125 lat temu otwarto Wieżę Eiffla, symbol Paryża

2014-03-31, 08:12  Polska Agencja Prasowa

Wieża Eiffla - jeden z najbardziej znanych symboli Paryża - została otwarta 125 lat temu, 31 marca 1889 r., z okazji paryskiej Wystawy Światowej. W momencie wybudowania była najwyższą wieżą na świecie. Wzbudzała jednak kontrowersje wśród mieszkańców Paryża.

W momencie otwarcia, Wieża Eiffla była nie tylko największą wieżą na świecie - do 1930 r. i ukończenia budowy Chrysler Building w Nowym Jorku - i jedną z najwyższych budowli w Paryżu.

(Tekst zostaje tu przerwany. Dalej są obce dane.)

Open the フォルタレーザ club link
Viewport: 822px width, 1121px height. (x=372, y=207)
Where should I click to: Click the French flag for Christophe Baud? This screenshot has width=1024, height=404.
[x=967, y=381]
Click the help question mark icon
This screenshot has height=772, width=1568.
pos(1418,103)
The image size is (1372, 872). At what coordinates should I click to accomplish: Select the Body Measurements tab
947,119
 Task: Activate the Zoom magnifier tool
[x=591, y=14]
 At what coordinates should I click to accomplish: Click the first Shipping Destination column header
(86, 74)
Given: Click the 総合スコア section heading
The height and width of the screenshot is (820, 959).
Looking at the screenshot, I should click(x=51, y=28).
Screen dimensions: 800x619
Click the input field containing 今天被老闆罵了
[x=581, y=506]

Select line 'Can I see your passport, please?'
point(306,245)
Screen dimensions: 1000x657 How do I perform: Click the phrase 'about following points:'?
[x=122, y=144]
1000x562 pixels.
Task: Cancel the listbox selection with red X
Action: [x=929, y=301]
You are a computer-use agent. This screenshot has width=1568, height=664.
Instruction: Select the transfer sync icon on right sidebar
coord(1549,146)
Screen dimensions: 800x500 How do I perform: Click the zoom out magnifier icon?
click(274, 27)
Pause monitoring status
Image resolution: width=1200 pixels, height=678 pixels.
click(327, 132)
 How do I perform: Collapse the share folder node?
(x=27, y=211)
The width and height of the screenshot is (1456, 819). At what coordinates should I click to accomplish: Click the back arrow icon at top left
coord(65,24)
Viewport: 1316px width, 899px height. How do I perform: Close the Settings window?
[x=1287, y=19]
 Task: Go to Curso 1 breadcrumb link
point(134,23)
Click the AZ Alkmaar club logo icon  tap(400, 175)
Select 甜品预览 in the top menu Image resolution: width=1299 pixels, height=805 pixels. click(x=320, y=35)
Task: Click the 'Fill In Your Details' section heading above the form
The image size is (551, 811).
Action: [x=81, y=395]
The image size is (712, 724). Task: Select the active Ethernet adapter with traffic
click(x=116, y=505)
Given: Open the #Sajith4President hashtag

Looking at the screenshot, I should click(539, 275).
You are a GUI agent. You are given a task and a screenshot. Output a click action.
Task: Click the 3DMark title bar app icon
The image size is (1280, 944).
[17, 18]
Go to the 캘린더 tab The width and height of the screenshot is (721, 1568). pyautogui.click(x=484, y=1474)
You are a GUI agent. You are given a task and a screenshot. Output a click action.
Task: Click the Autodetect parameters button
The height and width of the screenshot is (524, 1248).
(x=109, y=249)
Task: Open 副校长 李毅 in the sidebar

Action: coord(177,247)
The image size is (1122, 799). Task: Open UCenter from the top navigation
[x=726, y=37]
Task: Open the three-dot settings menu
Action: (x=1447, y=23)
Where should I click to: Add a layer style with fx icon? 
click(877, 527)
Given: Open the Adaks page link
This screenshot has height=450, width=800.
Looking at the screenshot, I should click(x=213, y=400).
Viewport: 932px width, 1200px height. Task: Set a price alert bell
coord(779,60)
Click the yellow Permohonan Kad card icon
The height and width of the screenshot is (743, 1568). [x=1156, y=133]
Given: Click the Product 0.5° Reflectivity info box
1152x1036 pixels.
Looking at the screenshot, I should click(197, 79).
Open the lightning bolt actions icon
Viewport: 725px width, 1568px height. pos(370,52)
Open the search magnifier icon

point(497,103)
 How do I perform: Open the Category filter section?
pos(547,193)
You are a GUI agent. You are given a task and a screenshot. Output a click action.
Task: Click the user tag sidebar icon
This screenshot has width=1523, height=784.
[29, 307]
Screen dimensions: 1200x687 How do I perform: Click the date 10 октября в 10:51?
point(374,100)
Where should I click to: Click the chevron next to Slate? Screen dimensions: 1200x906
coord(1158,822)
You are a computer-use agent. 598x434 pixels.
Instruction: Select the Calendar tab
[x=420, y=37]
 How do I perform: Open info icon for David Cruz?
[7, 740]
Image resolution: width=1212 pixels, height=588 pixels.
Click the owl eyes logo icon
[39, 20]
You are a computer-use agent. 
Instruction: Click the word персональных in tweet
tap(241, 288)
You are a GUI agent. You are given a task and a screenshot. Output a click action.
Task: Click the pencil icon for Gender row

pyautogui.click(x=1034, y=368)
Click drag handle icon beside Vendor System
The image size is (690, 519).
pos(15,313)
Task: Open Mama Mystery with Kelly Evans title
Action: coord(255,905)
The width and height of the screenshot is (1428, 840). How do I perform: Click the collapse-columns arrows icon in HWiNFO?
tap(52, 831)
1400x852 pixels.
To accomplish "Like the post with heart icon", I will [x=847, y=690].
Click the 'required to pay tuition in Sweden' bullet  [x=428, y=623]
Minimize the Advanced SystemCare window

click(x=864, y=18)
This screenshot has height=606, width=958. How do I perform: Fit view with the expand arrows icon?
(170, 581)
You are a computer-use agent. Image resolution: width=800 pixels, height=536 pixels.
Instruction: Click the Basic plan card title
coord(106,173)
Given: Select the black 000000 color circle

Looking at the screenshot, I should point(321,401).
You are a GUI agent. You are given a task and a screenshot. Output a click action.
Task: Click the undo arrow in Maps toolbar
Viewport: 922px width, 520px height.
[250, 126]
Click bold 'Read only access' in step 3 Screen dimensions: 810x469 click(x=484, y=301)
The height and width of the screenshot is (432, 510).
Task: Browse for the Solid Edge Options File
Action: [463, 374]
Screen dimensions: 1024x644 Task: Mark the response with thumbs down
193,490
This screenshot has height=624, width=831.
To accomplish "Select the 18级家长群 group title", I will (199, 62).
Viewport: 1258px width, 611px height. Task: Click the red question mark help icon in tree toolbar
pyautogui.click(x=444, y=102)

Szybko stała się także jednym z najbardziej kontrowersyjnych obiektów w stolicy Francji, przywiązanej do tradycyjnego, stonowanego budownictwa.

Konstrukcja według projektu Gustave'a Eiffela kierowała się ku przyszłości, miała być znakiem nadejścia nowej epoki w cywilizacji Zachodu. Jej otwarcie miało także upamiętnić setną rocznicą rewolucji francuskiej, która obaliła monarchię i zbudowała polityczne ramy nowoczesności.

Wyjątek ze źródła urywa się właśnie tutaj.